Courant 2013, Mme [J] [O] a ouvert un compte n° [XXXXXXXXXX02] dans les livres de la Caisse d'Epargne et de Prévoyance Bretagne Pays de Loire (CEBPL), agence d'[Localité 8].

Par acte du 7 septembre 2016, soutenant que la CEBPL avait failli à ses obligations en procédant le 25 juin 2013 au virement d'une somme de 15 439 euros de son compte vers le compte d'un tiers sans avoir vérifié son accord, Mme [J] [O] a fait assigner la CEBPL devant le tribunal de grande instance de Laval aux fins de la voir condamner à lui payer la somme de 15 439 euros sur le fondement des articles 1927 et suivants du code civil outre une indemnité de 1 500 euros sur le fondement de l'article 700 du code de procédure civile.

Par jugement du 22 août 2017, le tribunal de grande instance de Laval a :

- condamné la CEBPL à payer à Mme [J] [O] la somme de 15 439 euros,

- condamné la CEBPL à payer à Mme [J] [O] la somme de 1 000 euros sur le fondement de l'article 700 du code de procédure civile,

- condamné la CEBPL aux dépens,

- débouté les parties de leurs demandes plus amples ou contraires.
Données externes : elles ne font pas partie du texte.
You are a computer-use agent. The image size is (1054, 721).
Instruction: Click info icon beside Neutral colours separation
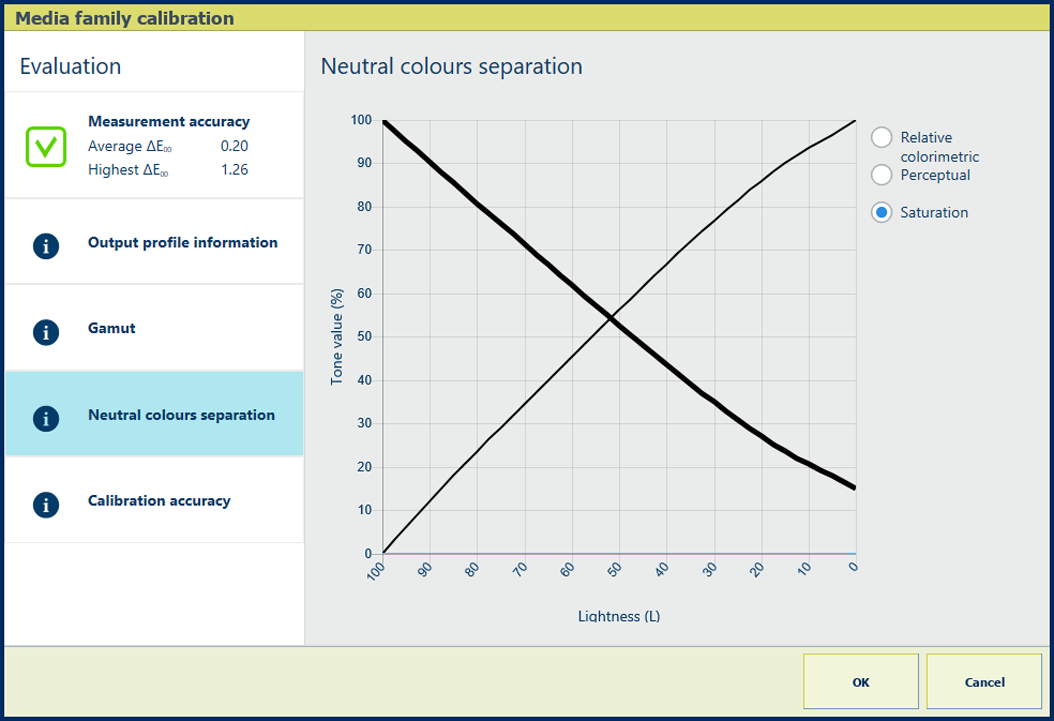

Par déclaration reçue au greffe le 22 août 2017, la CEBPL a interjeté appel total de ce jugement ; intimant Mme [O].

La CEBPL et Mme [J] [O] ont conclu.

Une ordonnance du 24 janvier 2022 a clôturé l'instruction de l'affaire.

MOYENS ET PRÉTENTIONS DES PARTIES

Pour un plus ample exposé des prétentions et moyens des parties il est renvoyé, en application des dispositions des articles 455 et 954 du code de procédure civile, à leurs dernières conclusions respectivement déposées au greffe :

- le 23 septembre 2021 pour la CEBPL

- le 25 septembre 2019 pour Mme [O],

aux termes desquelles elles forment les demandes suivantes :

La CEBPL demande à la cour de :

A titre principal,

- au visa des articles L 133-24 et L 314-1 du code monétaire et financier, déclarer forclose d'action de Mme [J] [O],

- condamner Mme [J] [O] aux dépens de première instance et d'appel dans les conditions de l'article 695 du code de procédure civile,

- condamner Mme [J] [O] à lui payer la somme de 3 000 euros sur le fondement de l'article 700 du code de procédure civile,

A titre subsidiaire,

- infirmer le jugement critiqué en toutes ses dispositions,

- juger que la CEBPL a respecté son devoir de vigilance et n'a commis aucune faute,

- juger que Mme [J] [O] ne subit aucun préjudice du fait du virement litigieux opéré,

- en conséquence, débouter Mme [J] [O] de toutes ses demandes, fins et prétentions,

- condamner Mme [J] [O] aux dépens de première instance et d'appel dans les conditions de l'article 695 du code de procédure civile,

- condamner Mme [J] [O] à lui payer la somme de 3 000 euros sur le fondement de l'article 700 du code de procédure civile.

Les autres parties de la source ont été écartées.